# Circuits - KCL Question

1. May 4, 2013

### GreenPrint

1. The problem statement, all variables and given/known data

[Broken]

2. Relevant equations

3. The attempt at a solution

For the node labeled Vload, why is the current in the 10 ohm resistor 100 Ix. I understand that there's a total of 100 Ix going into the node and so there must be 100 Ix going out of the node, however the dependent source makes it so that there's both 99Ix going into the node and 99Ix leaving the node, so there's 99Ix going through the 10 ohm resistor. How can there be two different currents going through the same wire?
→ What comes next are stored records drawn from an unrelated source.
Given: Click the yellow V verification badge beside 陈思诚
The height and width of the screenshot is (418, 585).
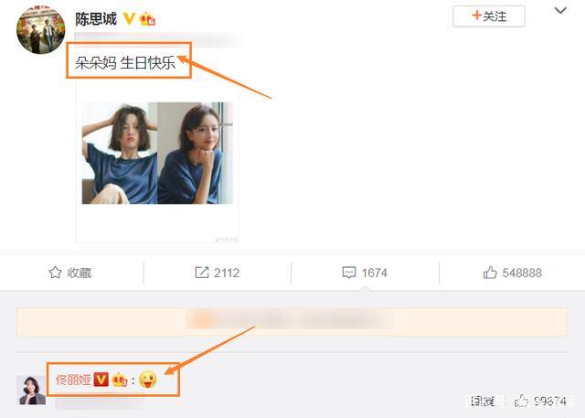Looking at the screenshot, I should [x=129, y=18].
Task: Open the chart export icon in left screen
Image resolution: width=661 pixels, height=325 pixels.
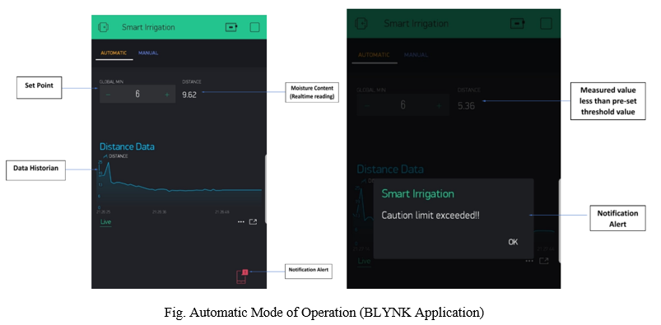Action: (x=253, y=221)
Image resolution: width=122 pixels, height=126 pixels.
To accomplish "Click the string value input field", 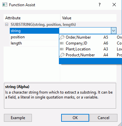I will (85, 31).
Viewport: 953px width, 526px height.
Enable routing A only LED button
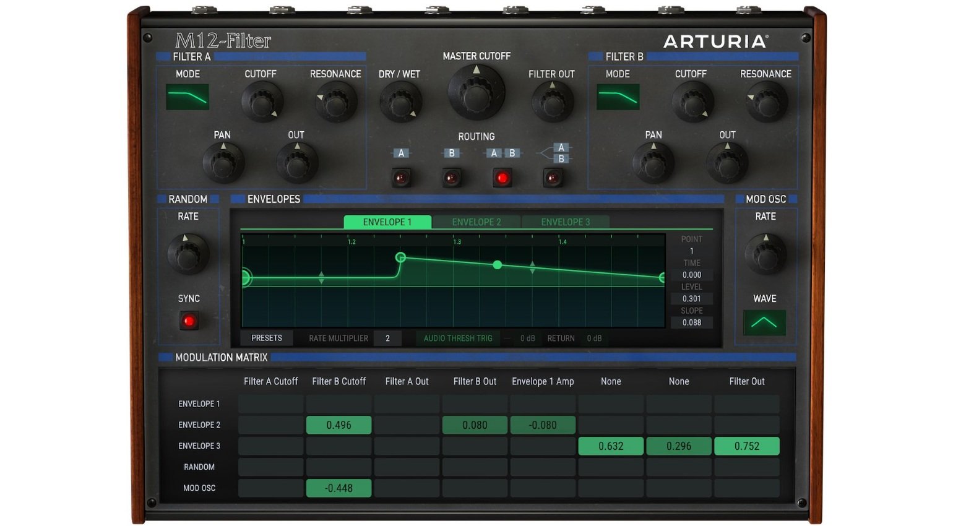point(401,178)
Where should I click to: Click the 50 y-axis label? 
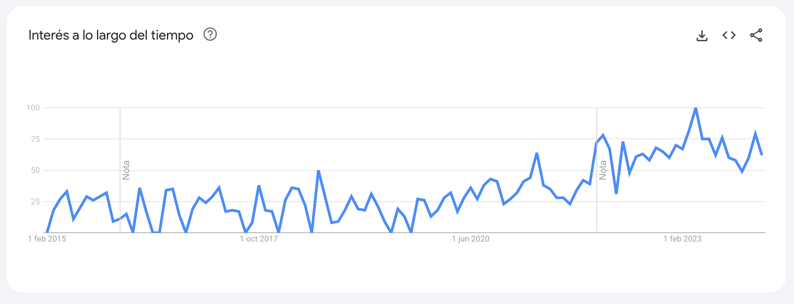coord(35,170)
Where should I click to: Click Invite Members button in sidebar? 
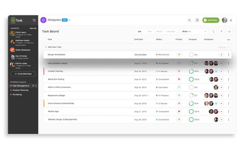point(23,74)
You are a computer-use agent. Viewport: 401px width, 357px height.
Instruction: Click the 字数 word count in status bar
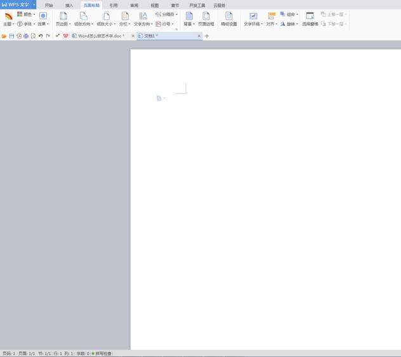82,353
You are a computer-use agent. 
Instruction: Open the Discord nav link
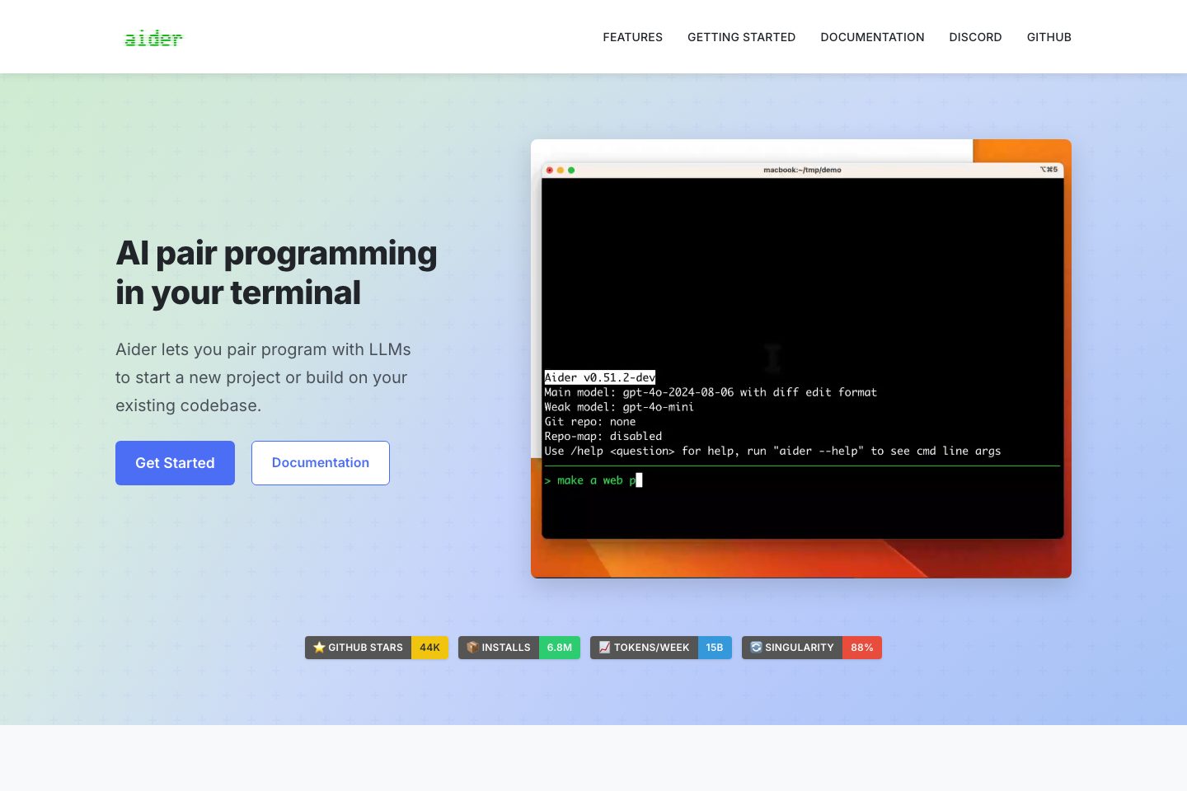975,37
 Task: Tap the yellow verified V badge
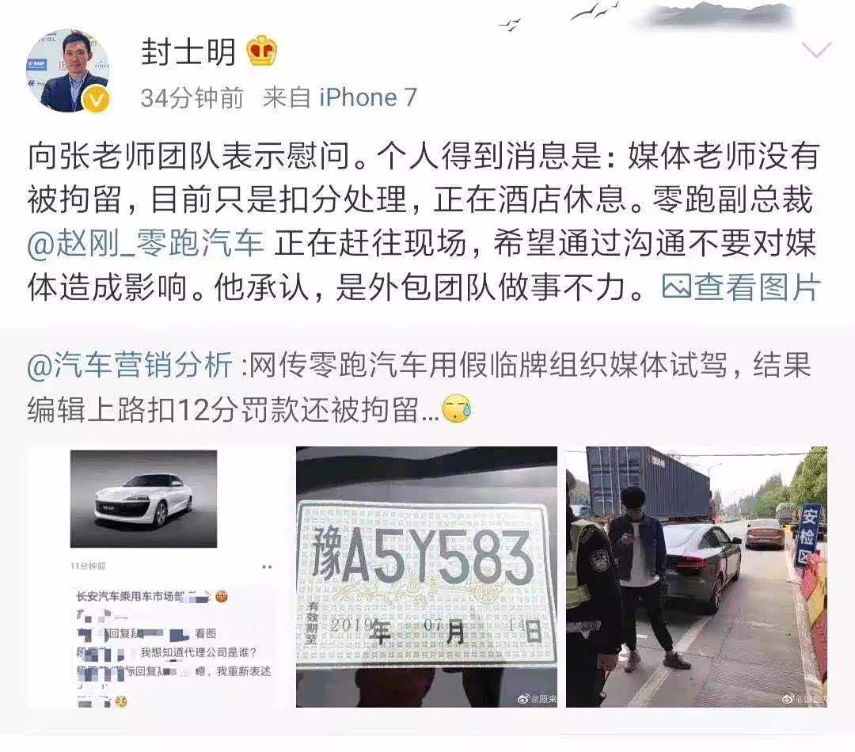pyautogui.click(x=96, y=99)
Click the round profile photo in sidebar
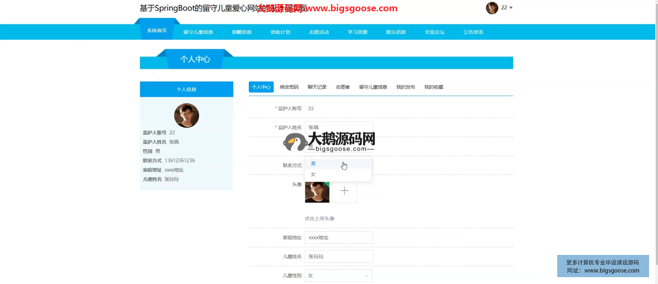 186,116
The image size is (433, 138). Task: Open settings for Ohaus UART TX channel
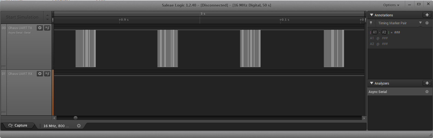(x=40, y=28)
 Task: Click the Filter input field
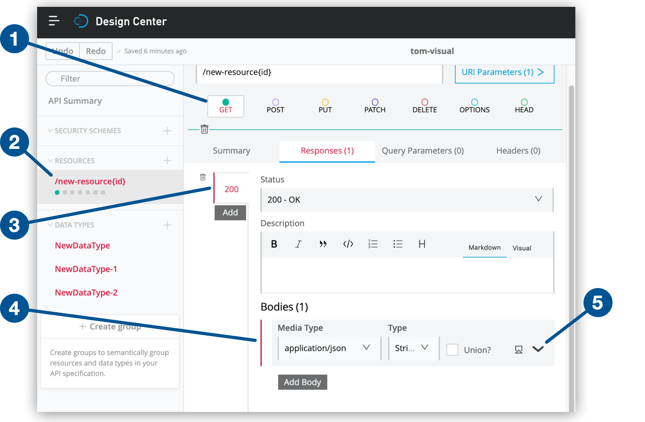tap(110, 79)
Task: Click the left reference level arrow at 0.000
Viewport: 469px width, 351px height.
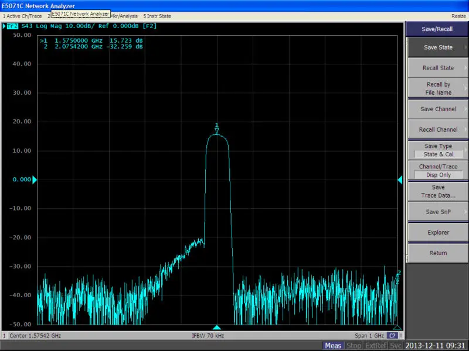Action: coord(34,180)

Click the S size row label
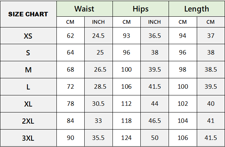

I don't understand. The answer key solves the problem as if there's 100Ix going through the resistor.

Thanks for any help.

Last edited by a moderator: May 6, 2017
2. May 4, 2013

### Staff: Mentor

Don't ignore the ground connection on the Vload loop... current can "escape" there...

3. May 6, 2013

### GreenPrint

But why can current just escape to ground like that? I remember being told that current can be lost to ground, but why? I was never told why. Do you know?

4. May 6, 2013

### Staff: Mentor

Current isn't "lost to ground", so much as the ground path provides another path back to the source.

Remove all the ground symbols from your diagram and join those points with a wire. See any new loops?

5. May 7, 2013

### CWatters

Perhaps take a look at the wiring diagram for a car. The metal chassis is frequently used as a ground return path. A typical circuit loop would be ..

battery +ve....switch....light bulb....chassis....battery -ve

Most cars are "-ve earth" meaning that the chassis is connected to the -ve terminal of the battery. Some years back there were cars made that used a +ve earth system. These used the chassis to distribute the battery +ve. In that case the switching was done in the return path wiring. Take care if you are ever asked to help jump start a vintage car.